The Madonna of Loreto: Caravaggio vs Carracci
One of the best reasons to visit the Rome in the Time of Caravaggio Exhibit is the opportunity to study side by side two paintings of the same subject painted in the same city in the same year by two very different artists. The subject is the Madonna of Loreto. According to legend, the Holy House, where the holy family lived and Christ spent his childhood, was miraculously transported from Nazareth to Loreto, Italy (with a brief stop over in Croatia) in the 13th century. A massive basilica was later built around the holy house, which is now the site of an important Christian shrine, a much visited pilgrimage site, particularly in the 16th and 17th centuries.
Around 1605, both Caravaggio and Annibale Carracci (arguably the two most popular painters of the moment) were commissioned to paint Our Lady of Loreto. I can't imagine two more drastically different interpretations. Yet the truly interesting thing is just how much those two artists have in common, at least on paper.
They were born just over a decade apart. Both were born and first studied art in the north of Italy. Both were inspired by the great Venetian masters, particularly Titian. Both arrived in the Rome in the 1590s, at the height of the Counter Reformation. Both artists rejected mannerism as artificial and opted instead to paint from life, recreating what they saw in nature, and both had a talent for the play of light and shadow called chiaroscuro.
Although to our eyes Caravaggio is clearly the more daring and innovative artist, Carracci was considered one of the most radical artists of his time, particularly in his early career. But with the strict regulations on artists in Rome under prudish Pope Clement VIII, Carracci became an expert at toeing the line. While Caravaggio was becoming more and more daring in his work (and having several paintings rejected by patrons in the process), Carracci was becoming the darling of the art world. Caravaggio famously painted life exactly as he saw it, whereas Carracci chose to capture the ideal world as naturally as possible. Two different approaches to naturalism.

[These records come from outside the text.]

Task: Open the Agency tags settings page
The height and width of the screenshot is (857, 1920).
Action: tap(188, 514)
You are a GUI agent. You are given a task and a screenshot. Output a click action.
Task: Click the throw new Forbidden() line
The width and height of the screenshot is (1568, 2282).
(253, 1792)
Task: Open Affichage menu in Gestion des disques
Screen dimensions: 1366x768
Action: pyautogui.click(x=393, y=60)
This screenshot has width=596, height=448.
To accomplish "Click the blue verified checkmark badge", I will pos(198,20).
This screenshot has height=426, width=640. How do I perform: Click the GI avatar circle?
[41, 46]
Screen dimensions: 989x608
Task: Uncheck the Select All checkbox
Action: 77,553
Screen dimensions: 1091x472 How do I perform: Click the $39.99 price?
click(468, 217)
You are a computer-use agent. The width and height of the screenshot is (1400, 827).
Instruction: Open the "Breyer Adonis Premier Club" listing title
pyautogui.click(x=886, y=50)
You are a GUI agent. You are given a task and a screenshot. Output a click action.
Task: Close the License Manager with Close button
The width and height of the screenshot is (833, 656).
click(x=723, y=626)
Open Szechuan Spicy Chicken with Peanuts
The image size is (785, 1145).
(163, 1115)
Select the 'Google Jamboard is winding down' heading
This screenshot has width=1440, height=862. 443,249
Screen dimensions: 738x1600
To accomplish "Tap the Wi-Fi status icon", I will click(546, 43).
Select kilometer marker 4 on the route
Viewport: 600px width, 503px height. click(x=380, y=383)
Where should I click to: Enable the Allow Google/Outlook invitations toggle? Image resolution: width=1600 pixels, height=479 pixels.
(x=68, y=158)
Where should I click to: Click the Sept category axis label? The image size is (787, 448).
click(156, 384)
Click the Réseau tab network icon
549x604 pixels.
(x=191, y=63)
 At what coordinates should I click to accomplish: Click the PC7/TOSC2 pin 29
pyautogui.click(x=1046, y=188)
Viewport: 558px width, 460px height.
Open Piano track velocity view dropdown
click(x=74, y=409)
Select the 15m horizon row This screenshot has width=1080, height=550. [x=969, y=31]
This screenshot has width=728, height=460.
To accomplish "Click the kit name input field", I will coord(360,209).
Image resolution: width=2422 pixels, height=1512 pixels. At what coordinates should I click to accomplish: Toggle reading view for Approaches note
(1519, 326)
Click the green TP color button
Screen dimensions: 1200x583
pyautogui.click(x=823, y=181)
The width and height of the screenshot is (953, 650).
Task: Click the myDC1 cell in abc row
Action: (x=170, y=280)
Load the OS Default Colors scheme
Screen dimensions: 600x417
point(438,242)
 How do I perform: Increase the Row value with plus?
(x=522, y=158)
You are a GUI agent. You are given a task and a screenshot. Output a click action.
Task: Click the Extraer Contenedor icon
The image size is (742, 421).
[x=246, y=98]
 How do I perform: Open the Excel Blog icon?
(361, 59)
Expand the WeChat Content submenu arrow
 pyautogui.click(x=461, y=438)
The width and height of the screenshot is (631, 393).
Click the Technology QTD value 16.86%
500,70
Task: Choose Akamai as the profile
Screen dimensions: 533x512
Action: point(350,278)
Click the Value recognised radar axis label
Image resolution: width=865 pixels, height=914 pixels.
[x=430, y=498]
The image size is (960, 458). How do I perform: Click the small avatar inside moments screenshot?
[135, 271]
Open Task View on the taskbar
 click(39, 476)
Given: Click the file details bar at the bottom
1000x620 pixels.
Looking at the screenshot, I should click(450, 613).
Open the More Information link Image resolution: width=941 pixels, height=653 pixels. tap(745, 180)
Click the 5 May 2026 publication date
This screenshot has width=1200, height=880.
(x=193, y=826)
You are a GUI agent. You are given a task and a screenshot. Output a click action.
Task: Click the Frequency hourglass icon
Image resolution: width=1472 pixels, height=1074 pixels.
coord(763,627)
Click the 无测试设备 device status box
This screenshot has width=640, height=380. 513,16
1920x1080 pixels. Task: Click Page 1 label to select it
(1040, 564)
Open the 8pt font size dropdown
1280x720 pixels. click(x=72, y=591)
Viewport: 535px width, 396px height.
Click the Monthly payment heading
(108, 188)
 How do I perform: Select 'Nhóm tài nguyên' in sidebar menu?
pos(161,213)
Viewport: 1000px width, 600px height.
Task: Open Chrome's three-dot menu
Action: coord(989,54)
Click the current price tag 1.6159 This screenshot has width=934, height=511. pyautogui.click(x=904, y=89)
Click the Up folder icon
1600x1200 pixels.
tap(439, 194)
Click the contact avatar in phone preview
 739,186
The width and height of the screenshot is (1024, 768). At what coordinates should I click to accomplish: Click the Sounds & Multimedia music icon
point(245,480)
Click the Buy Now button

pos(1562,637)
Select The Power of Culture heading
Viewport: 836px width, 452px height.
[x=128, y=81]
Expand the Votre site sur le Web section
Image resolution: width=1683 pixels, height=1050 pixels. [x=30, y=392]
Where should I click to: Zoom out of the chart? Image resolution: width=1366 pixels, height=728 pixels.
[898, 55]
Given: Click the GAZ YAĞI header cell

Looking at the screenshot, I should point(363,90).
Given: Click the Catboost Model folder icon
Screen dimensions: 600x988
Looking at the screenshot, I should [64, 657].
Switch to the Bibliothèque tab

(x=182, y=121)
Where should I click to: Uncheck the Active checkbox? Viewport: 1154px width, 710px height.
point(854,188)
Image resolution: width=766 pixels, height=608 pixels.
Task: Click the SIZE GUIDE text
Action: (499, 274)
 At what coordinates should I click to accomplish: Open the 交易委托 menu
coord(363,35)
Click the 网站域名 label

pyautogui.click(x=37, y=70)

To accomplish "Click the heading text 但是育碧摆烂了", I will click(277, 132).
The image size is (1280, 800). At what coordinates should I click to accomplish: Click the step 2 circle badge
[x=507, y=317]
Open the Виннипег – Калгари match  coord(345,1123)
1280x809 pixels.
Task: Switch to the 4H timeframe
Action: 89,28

Annibale's Madonna of Loreto, more commonly called The Translation of the Holy House, is a classical, idealized interpretation of the miracle. You would have a hard time imagining the pope and his cronies being offended by this, and it certainly didn't go against any of the stringent rules in Cardinal Paleotti's On Sacred and Profane Images, (the mandatory handbook for artists during the Counter Reformation). The glowing Madonna in blue is perched atop the flying house being crowned by angels as Baby Jesus pours water to relieve the souls in purgatory. Nothing could be more acceptable, graceful or pleasing to the eye.
But Caravaggio's Madonna di Loreto (also known as the Madonna of the Pilgrims), painted the exact same year, is something else entirely. As Peter Robb puts it in his engrossing M, the Man who Became Caravaggio, "a flying house with clouds, sunlight and angels around it and the Madonna on board--no way [Caravaggio] was doing that." Instead he chose to depict a young, beautiful Madonna holding an overly-large Christ on the doorstep of an ordinary house. Before them, two ragged pilgrims kneel in adoration.
It caused an uproar right from the start, and it wasn't just the pilgrim's filthy feet in the viewer's face that people were talking about. One of Paleotti's rules was against depicting saints doing ordinary every day activities, as if that cheapened their holiness, so the Virgin as a housewife hanging out on her front porch was not OK. Even the pilgrims themselves were offensive, an all-too present reminder of their unpleasant existence en mass in an already crowded city.
But much worse than that, the Madonna had been modelled by Lena Antognetti, a well-known courtesan frequented by many a cardinal. By using her, Caravaggio was blatantly disregarding the Council of Trent's ban on representing saints as recognizable living people, not to mention sexually attractive ones. But somehow, Caravaggio got away with it, which definitely didn't always happen. And the result? People the world over visit Sant'Agostino to see Caravaggio's version of the Madonna di Loreto; how many do the same for Carracci's at Sant'Onofrio? Caravaggio's courage to paint what he truly saw has made him one of the world's favorite artists.
Interestingly enough, while Caravaggio is by far the more popular artist today (with an average of four exhibits a year in any given city), it is Carracci who for hundreds of years after his death was considered the great Italian painter at the turn of the 17th century. Whereas Caravaggio was all but forgotten a mere 20 years after his death. His popularity would not begin to rise again until well into the 20th century.